_PROBLEM STATEMENT_:
Word by word and line by line, write out all of the records.

----------------------------------------

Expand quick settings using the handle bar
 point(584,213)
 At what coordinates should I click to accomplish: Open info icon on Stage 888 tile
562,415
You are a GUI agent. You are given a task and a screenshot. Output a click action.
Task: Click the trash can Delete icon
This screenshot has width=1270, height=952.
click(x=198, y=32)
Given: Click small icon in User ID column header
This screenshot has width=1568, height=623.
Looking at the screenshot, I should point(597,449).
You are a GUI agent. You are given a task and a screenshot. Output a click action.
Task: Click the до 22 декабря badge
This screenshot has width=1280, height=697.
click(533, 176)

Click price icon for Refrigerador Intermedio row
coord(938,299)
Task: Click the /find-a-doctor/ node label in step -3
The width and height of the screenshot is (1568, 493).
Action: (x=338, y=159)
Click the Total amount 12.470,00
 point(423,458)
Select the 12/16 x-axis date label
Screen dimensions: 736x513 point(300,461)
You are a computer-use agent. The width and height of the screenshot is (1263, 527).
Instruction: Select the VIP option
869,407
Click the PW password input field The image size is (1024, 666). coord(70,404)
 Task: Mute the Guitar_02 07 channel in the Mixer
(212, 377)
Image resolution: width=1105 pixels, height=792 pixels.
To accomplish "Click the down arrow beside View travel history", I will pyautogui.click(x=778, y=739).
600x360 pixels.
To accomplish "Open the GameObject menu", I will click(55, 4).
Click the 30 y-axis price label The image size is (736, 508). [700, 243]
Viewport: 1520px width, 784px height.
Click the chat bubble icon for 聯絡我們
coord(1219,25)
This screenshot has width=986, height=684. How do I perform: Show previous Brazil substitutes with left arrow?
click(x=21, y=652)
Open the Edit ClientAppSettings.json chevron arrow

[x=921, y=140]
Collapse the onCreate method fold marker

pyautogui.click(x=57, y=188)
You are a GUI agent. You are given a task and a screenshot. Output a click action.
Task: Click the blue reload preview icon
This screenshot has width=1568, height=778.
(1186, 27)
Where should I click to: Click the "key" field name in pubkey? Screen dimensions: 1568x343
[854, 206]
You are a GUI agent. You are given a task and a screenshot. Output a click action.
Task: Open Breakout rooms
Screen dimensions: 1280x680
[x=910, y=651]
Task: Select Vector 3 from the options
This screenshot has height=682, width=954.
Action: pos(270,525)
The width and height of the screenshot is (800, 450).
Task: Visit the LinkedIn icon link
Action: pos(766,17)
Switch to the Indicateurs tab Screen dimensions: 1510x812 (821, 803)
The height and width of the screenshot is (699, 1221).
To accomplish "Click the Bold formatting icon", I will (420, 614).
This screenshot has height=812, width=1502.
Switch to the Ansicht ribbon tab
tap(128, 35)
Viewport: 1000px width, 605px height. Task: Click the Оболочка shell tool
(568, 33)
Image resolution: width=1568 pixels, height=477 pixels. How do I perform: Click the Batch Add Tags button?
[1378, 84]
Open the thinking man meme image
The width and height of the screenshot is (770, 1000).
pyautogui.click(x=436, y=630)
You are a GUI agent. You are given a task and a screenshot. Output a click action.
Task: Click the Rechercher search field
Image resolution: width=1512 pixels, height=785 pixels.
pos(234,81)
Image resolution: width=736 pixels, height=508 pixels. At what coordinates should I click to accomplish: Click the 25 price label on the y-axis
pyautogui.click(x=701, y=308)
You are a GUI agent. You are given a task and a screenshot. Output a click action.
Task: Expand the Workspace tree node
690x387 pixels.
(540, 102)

----------------------------------------

_RESULT OF THE TASK_:
Expand quick settings using the handle bar
 point(584,213)
 At what coordinates should I click to accomplish: Open info icon on Stage 888 tile
562,415
You are a GUI agent. You are given a task and a screenshot. Output a click action.
Task: Click the trash can Delete icon
This screenshot has width=1270, height=952.
click(x=198, y=32)
Given: Click small icon in User ID column header
This screenshot has width=1568, height=623.
Looking at the screenshot, I should point(597,449).
You are a GUI agent. You are given a task and a screenshot. Output a click action.
Task: Click the до 22 декабря badge
This screenshot has width=1280, height=697.
click(533, 176)

Click price icon for Refrigerador Intermedio row
coord(938,299)
Task: Click the /find-a-doctor/ node label in step -3
The width and height of the screenshot is (1568, 493).
Action: (x=338, y=159)
Click the Total amount 12.470,00
 point(423,458)
Select the 12/16 x-axis date label
Screen dimensions: 736x513 point(300,461)
You are a computer-use agent. The width and height of the screenshot is (1263, 527).
Instruction: Select the VIP option
869,407
Click the PW password input field The image size is (1024, 666). coord(70,404)
 Task: Mute the Guitar_02 07 channel in the Mixer
(212, 377)
Image resolution: width=1105 pixels, height=792 pixels.
To accomplish "Click the down arrow beside View travel history", I will pyautogui.click(x=778, y=739).
600x360 pixels.
To accomplish "Open the GameObject menu", I will click(55, 4).
Click the 30 y-axis price label The image size is (736, 508). [700, 243]
Viewport: 1520px width, 784px height.
Click the chat bubble icon for 聯絡我們
coord(1219,25)
This screenshot has width=986, height=684. How do I perform: Show previous Brazil substitutes with left arrow?
click(x=21, y=652)
Open the Edit ClientAppSettings.json chevron arrow

[x=921, y=140]
Collapse the onCreate method fold marker

pyautogui.click(x=57, y=188)
You are a GUI agent. You are given a task and a screenshot. Output a click action.
Task: Click the blue reload preview icon
This screenshot has width=1568, height=778.
(1186, 27)
Where should I click to: Click the "key" field name in pubkey? Screen dimensions: 1568x343
[854, 206]
You are a GUI agent. You are given a task and a screenshot. Output a click action.
Task: Open Breakout rooms
Screen dimensions: 1280x680
[x=910, y=651]
Task: Select Vector 3 from the options
This screenshot has height=682, width=954.
Action: pos(270,525)
The width and height of the screenshot is (800, 450).
Task: Visit the LinkedIn icon link
Action: pos(766,17)
Switch to the Indicateurs tab Screen dimensions: 1510x812 (821, 803)
The height and width of the screenshot is (699, 1221).
To accomplish "Click the Bold formatting icon", I will (420, 614).
This screenshot has height=812, width=1502.
Switch to the Ansicht ribbon tab
tap(128, 35)
Viewport: 1000px width, 605px height. Task: Click the Оболочка shell tool
(568, 33)
Image resolution: width=1568 pixels, height=477 pixels. How do I perform: Click the Batch Add Tags button?
[1378, 84]
Open the thinking man meme image
The width and height of the screenshot is (770, 1000).
pyautogui.click(x=436, y=630)
You are a GUI agent. You are given a task and a screenshot. Output a click action.
Task: Click the Rechercher search field
Image resolution: width=1512 pixels, height=785 pixels.
pos(234,81)
Image resolution: width=736 pixels, height=508 pixels. At what coordinates should I click to accomplish: Click the 25 price label on the y-axis
pyautogui.click(x=701, y=308)
You are a GUI agent. You are given a task and a screenshot. Output a click action.
Task: Expand the Workspace tree node
690x387 pixels.
(540, 102)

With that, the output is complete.